* [INFORMATION SUPPLIED]
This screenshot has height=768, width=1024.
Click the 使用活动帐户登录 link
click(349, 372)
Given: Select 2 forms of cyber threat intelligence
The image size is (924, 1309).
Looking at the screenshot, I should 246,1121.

* [EXERCISE AIM]
Could you reproduce all the items above, changing "cyber threat intelligence" to "security intelligence" and leaving everything else as it is?

* [RESULT FOR THIS EXERCISE]
This screenshot has height=768, width=1024.
Click the 使用活动帐户登录 link
click(349, 372)
Given: Select 2 forms of security intelligence
The image size is (924, 1309).
Looking at the screenshot, I should 246,1121.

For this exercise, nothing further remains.